The Photographic Journal


Essay 307 • Jul 4th 2018

”Limbus” which means margin, edge, border, fringe. With this origin, the connotation of limbo is a state of being neglected, forgotten.

The cemeteries of Manila (the capital of the Philippines) are huge communities on the margins of society. With their own structures and manners of functioning, they are home to small houses, markets, eateries, and many shacks, in a situation that borders extreme poverty. Nicknamed "skeletons," "zombies," or "cemetery people," it is believed that 6,000 people live in the city's cemeteries, with approximately 2,000 living in the largest of them, the 54-hectare Manila North Cemetery.
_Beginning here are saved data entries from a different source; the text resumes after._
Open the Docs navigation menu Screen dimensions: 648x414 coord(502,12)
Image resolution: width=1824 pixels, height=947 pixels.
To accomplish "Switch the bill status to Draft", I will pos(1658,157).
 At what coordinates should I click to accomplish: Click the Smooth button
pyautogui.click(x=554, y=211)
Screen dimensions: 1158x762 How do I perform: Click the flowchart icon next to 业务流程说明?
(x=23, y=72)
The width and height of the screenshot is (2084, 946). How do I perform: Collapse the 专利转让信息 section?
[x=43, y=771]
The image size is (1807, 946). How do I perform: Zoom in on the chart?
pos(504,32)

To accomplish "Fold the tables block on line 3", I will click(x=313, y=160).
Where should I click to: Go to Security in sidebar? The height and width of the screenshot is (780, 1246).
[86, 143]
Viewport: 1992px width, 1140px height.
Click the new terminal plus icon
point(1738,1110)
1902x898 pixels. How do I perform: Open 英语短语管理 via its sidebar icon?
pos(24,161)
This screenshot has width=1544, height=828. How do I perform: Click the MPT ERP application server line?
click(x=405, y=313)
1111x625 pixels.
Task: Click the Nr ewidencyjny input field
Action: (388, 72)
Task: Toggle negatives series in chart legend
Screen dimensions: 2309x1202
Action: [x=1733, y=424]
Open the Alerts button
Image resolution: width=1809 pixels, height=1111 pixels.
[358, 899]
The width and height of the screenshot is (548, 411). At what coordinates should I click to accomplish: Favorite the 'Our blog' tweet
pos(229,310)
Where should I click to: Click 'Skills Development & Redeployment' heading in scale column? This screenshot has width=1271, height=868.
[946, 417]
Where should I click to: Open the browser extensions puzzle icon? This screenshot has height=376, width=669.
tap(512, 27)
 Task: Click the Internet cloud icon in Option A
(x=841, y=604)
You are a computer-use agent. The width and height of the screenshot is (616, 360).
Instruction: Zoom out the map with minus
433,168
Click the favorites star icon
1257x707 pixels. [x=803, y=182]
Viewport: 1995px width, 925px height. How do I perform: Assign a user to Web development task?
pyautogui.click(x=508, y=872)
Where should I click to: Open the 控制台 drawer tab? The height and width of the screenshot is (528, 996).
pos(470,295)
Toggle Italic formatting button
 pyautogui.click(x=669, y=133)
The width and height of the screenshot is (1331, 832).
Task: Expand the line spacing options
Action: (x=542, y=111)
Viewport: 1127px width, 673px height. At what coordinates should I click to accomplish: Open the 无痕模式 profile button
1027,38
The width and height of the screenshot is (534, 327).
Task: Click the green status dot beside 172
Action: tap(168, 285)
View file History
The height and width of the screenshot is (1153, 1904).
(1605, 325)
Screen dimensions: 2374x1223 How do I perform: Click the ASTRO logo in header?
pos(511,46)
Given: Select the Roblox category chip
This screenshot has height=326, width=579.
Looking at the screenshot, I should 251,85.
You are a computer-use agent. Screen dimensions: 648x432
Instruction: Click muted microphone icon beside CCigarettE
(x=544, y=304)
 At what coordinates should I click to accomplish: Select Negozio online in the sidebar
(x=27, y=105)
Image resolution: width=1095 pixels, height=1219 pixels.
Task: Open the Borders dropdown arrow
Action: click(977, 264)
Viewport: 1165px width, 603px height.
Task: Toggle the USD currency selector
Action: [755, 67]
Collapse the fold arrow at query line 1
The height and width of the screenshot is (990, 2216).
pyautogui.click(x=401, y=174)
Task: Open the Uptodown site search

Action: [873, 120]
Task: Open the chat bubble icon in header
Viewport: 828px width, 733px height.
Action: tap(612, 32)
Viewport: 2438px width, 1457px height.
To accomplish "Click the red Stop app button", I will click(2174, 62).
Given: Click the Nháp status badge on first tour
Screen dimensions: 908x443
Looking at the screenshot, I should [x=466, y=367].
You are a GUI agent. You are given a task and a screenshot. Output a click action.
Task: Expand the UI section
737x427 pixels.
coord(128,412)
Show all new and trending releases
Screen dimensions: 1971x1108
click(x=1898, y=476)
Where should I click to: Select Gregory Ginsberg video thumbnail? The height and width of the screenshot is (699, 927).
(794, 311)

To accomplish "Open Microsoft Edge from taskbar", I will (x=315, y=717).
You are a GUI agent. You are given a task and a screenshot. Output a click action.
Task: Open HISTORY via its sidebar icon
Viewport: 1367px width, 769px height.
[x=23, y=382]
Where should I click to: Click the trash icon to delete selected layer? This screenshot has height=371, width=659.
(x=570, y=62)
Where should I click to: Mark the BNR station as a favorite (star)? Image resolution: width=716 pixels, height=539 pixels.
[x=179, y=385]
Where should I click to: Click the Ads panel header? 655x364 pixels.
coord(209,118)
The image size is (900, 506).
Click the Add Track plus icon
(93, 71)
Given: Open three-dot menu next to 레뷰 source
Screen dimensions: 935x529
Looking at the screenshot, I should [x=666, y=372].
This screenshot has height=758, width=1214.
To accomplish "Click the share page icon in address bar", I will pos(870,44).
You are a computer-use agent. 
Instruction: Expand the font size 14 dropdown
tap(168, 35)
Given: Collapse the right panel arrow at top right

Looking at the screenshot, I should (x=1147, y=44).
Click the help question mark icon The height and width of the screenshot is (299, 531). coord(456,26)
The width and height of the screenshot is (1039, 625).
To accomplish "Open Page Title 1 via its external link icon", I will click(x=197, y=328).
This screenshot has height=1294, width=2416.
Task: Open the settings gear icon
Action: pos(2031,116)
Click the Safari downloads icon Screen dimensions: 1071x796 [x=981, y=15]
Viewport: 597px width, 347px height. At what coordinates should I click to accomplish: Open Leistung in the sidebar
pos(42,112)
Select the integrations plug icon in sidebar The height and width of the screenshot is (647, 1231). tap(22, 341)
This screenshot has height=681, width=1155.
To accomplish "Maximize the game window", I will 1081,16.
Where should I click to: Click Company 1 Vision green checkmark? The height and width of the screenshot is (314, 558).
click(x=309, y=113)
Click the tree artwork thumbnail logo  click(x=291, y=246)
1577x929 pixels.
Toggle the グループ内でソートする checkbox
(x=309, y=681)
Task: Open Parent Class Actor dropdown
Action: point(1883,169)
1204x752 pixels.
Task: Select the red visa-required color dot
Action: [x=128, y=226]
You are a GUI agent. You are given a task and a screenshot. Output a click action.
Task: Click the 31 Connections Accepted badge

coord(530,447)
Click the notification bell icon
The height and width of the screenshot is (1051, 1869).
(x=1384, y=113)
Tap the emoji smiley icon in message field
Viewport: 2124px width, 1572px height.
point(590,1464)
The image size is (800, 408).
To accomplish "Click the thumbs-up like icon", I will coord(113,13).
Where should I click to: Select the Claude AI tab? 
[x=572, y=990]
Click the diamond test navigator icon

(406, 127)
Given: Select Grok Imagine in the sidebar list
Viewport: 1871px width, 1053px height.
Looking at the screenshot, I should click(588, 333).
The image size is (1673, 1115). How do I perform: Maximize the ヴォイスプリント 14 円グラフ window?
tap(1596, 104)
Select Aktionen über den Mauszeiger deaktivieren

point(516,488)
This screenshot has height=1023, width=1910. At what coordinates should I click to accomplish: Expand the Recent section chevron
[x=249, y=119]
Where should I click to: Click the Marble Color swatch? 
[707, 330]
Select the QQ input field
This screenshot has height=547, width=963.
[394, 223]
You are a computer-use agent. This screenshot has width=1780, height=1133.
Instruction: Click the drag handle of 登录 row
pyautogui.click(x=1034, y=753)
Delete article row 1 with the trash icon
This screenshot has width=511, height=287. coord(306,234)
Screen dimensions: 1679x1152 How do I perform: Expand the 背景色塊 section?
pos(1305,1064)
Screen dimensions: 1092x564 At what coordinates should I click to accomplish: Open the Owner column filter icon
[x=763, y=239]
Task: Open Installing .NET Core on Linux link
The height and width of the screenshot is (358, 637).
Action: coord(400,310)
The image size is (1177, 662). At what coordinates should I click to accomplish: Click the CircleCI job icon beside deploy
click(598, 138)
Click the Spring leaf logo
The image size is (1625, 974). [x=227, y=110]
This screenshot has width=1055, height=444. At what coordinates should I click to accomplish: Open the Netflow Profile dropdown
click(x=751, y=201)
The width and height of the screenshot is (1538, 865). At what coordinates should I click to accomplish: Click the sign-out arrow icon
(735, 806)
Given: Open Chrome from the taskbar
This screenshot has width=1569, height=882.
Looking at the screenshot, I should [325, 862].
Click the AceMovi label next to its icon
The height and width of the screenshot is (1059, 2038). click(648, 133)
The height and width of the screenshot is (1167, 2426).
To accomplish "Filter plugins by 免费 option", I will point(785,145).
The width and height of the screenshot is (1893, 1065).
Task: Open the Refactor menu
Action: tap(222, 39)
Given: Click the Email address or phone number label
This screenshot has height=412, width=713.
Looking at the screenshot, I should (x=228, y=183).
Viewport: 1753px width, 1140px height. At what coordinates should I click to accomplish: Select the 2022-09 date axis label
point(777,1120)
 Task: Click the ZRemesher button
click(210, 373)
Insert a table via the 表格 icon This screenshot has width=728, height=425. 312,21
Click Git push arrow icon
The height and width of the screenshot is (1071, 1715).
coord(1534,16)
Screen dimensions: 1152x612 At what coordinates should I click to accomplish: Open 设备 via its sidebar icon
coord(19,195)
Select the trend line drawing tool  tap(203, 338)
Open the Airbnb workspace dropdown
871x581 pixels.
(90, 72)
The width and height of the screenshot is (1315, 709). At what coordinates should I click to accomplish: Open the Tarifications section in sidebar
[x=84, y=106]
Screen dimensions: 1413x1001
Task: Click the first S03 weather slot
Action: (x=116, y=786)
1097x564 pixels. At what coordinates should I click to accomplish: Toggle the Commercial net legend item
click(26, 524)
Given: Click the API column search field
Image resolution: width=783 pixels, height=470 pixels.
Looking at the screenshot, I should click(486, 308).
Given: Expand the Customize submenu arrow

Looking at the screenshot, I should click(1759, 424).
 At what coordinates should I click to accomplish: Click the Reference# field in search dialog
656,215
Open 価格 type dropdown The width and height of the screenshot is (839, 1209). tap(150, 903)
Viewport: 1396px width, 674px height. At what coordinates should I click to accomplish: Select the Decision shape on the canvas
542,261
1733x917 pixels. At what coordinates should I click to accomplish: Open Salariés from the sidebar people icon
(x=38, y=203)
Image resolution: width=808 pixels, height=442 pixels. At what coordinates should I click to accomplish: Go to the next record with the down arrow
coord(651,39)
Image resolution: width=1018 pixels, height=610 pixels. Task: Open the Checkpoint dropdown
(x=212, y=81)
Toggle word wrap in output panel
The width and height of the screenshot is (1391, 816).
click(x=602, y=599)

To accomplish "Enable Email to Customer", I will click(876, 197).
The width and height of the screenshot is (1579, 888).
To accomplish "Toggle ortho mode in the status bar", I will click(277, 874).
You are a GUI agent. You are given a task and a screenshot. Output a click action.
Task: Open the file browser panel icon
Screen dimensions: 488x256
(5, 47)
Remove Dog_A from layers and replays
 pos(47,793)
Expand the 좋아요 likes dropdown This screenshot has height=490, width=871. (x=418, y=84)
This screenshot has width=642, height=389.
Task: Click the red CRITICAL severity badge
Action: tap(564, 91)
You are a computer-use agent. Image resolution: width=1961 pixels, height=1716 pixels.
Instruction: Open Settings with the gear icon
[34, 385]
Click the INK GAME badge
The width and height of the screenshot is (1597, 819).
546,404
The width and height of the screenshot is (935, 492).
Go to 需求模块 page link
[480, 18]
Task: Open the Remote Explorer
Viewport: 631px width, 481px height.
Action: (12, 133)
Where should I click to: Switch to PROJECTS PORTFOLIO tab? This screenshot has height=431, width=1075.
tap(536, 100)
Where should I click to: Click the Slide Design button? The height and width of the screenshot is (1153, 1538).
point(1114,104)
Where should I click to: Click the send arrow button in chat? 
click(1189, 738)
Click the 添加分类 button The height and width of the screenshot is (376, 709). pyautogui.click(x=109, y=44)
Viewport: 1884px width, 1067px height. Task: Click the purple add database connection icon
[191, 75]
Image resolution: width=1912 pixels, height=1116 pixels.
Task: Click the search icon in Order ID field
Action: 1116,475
For two years I photographed this place between life and death. Limbo is much more than the margins of society, the fringes of the forgotten, the decades-long abandonment of a part of the population. Limbo is the destruction of the moral values of a country, of a religion. It is the daily fight of overpopulation over physical space divided between the living and the dead. There are generations of families born and raised in the cemetery who economic subsistence depends on death. This is a project that strives to show the world how these people, practically invisible to society, survive.


Gustavo Gusmão is an Assistant Director of films and Photographer currently based in São Paulo, Brasil. A native of São Paulo, Gustavo completed his Master’s degree in documentary filmmaking from the Autonomous University of Barcelona. In his spare time, he likes to travel and photograph around the world. Past locations include China, India, Nepal, Indonesia, Cambodia, Thailand and the Philippines. His photos invoke the emotional relationship between people and their environments.